2016 was an exciting year for social media, wouldn’t you agree?
The highly filtered vacuum created by intelligent social platforms changed the way people consume news. Sixty-two percent of U.S. adults get their news from social media, which often either reinforces their existing beliefs or contributes to important political decisions. Regardless of your political affiliation, Trump’s approach to social media was successful and ultimately played a major role in his victory. It’s moments like these that remind us of the power of social. In order to advance, brands and businesses must invest to figure out how to use it to their strategic advantage – or fear getting left in the dust by competitors.
So what’s to come in 2017? This year, much will change in the face of social media marketing. Here are five predicted trends for 2017:
1. Influencer marketing investment will rise.
Influencer marketing will have its day in the sun. The way that brands communicate on social, which is currently one-to-many, will change. It will happen gradually and it will take much longer than just 2017 to happen, but this year will be the one where we will notice a shift towards this change.
Today, you can build relationships with influential people on social media, moving them to advocate on behalf of your brands thanks to the emergence of influencer networks. Through finding an overlap in interests between influencers and brands, you can engage people on an authentic level. Brands will look for ways to drive ROI from influencer advertising, which will create a need for savvy agencies to provide measurement that proves its value.
2. Snapchat’s future is bright but not without headwinds.
Snapchat will go public, but how will the market value it? If we look at Facebook and Twitter’s IPOs, can we determine that these were good buys? Was Facebook seen favorably when it went public? It was hard to think so at its valuation when it went public, but looking back, it would have been a great investment. Snapchat is years behind Facebook, and despite its loyal following, it needs to find a way to garner a larger share of social advertising budgets.
The traditional snap ads product has come under fire recently, and this will drive Snapchat to innovate faster. The introduction and move towards direct response-friendly units will help make this a reality.
3. Video will continue to dominate.
This year, live video will continue to change the way people consume video content. People increasingly desire more connected experiences, and social platforms that provide live video experiences provide a great way to collapse multi-casting behavior into one platform.
The race is on to see who wins live video. Facebook, with the largest network, is the obvious candidate, but YouTube is a strong contender given its spot as the top destination for video consumption online.
The connection between TV and social will continue to increase, and brands will find more ways to bridge the connection between them to provide more interactive experiences for its consumers.
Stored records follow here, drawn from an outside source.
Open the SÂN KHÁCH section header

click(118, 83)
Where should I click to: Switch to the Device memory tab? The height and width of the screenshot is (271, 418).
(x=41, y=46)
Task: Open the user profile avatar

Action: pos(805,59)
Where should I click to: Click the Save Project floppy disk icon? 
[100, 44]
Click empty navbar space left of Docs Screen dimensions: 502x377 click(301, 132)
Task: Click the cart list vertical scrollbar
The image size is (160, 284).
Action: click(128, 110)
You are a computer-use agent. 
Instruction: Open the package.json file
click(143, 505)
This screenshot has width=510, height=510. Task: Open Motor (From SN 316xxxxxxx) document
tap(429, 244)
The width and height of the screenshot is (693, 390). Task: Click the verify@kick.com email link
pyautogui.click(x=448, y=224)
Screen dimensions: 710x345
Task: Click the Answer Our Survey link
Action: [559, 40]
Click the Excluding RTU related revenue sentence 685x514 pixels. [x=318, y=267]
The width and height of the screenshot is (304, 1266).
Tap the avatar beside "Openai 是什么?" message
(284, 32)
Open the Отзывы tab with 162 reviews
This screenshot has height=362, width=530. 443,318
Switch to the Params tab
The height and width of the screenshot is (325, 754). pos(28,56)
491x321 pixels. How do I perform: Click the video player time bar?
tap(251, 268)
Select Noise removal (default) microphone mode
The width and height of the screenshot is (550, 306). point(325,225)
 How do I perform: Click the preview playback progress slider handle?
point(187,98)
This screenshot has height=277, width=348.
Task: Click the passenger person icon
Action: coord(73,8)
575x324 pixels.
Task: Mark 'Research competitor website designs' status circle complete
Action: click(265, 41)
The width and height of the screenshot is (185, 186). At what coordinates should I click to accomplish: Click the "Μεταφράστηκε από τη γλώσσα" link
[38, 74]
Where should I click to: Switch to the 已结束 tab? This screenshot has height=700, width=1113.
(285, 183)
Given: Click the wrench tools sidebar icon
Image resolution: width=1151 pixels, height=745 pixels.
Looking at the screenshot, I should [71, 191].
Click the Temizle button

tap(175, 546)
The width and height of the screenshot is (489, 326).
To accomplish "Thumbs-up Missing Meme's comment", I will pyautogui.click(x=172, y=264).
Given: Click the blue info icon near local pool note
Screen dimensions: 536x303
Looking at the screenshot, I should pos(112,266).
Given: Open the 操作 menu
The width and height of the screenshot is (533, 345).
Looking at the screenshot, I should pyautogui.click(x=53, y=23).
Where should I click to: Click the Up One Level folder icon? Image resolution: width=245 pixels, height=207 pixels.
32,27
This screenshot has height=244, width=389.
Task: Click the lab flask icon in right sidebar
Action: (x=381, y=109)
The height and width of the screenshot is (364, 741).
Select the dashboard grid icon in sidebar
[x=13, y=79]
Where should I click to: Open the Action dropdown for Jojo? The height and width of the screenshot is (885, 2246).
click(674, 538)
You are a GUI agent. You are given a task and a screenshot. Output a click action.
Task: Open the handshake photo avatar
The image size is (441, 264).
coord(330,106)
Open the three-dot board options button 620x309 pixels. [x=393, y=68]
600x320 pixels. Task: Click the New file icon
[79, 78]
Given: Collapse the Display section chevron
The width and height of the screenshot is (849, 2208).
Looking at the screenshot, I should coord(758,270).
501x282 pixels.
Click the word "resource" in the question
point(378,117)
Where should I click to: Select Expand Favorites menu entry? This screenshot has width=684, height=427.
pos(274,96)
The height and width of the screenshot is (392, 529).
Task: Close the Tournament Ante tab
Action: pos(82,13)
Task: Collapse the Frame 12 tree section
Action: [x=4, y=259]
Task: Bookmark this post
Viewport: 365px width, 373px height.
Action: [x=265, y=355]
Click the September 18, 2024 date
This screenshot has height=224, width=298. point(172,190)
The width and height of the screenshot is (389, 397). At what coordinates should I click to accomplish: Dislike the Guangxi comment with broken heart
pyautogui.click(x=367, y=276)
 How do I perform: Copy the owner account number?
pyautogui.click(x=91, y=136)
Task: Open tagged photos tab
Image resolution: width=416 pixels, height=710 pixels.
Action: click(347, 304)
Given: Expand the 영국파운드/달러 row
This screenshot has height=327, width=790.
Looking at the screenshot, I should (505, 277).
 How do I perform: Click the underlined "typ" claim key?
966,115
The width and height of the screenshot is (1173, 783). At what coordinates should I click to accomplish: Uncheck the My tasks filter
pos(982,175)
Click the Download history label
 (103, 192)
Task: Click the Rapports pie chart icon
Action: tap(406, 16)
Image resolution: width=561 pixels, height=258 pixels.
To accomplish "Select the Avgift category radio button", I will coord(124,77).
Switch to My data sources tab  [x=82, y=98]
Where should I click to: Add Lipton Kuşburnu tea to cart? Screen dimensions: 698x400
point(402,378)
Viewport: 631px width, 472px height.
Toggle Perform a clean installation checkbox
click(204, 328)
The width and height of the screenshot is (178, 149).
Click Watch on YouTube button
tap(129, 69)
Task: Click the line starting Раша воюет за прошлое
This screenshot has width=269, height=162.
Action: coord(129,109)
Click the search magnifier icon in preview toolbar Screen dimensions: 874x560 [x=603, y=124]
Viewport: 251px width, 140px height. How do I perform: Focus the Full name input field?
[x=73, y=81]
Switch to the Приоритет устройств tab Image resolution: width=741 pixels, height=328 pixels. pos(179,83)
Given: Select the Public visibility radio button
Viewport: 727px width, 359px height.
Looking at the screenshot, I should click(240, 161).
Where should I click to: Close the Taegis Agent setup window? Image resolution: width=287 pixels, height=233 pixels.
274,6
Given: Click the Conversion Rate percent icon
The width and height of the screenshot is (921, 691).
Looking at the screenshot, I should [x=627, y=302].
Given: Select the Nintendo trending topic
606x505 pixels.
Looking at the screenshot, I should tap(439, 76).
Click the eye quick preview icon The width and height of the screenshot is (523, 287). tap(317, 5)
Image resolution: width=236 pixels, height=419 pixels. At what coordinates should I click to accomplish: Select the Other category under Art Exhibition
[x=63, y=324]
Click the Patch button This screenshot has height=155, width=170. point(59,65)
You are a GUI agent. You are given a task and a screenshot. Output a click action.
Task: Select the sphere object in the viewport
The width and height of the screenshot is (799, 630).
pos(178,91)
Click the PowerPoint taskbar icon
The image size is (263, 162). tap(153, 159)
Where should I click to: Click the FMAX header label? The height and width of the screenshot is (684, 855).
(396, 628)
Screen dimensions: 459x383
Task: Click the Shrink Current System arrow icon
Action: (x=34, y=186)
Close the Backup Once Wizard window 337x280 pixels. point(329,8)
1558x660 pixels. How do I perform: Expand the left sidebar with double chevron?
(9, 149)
TV programs will continue to use social call-to-actions (hashtags, follows, etc.) to continue engaging consumers after the show ends. Expect to see more live streaming TV programs on social much like Twitter’s partnership with the NFL.
4. Messenger apps will come into focus for brands.
Time spent on messenger apps has surpassed time spent on social networks. Messaging app services will continue to find ways to make money from this engagement. WeChat is quickly becoming giant in the mobile payments space, and it’s likely that others will follow. This is a clear way for messenger services to make money.
Facebook introduced the ability to link newsfeed ads to messenger chat conversations. Driving the connection between traditional social experiences, messenger will become a major theme in 2017. Not to mention, “traditional social experiences.” Yes, we’re at a point in our evolutionary cycle with social advertising that there is a difference between traditional social advertising platforms like Facebook and younger platforms like Snapchat and Periscope. The main difference is that the maturity of the ad product on the younger platforms causes a barrier for direct response advertisers who like to track their campaigns with pinpoint accuracy.
With 30,000 active Facebook messenger bots, bots will become a way for brands to provide a range of experiences, from basic customer service to character-based personas. Messenger app services are likely to start taking a fee for facilitating these transactions.
5. Brands will start to demand more visibility into data.
Facebook has taken a lot of heat recently over the discovery that its video duration metrics were not accurate. Additionally, Snapchat was accused of inflating its user base by an ex-employee. This has caused advertisers to ask for more visibility into the social media platforms “walled gardens.”
Facebook publicly announced new partners for its third-party ad viewability verification program in an effort to drive more transparency and further give confidence to clients. In addition to Moat, Nielsen, comScore, and Integral Ad Science, other partners will start to verify ad viewability and attention metrics in the next few months.
But as the old adage reminds us: ‘the more things change, the more they stay the same.’ While there are a number of trends foreseen, some things simply won’t progress. Facebook, for instance, will continue to reign supreme, as it is investing heavily in its Facebook Live product and technology to rival Snapchat’s popularity, and continuing to acquire competitors. Paid advertising will dominate organic reach, which continues to decline. On the other hand, CPMs will continue to rise. Social advertising networks will continue to look for ways to increase inventory, and advertising dollars will continue to shift from traditional to digital, with an emphasis towards digital video and social.
There’s certainly a lot to be excited about in the year to come. As we look forward to the advancements ahead, it’s safe to say that 2017 will be yet another year that reminds us all of social’s power.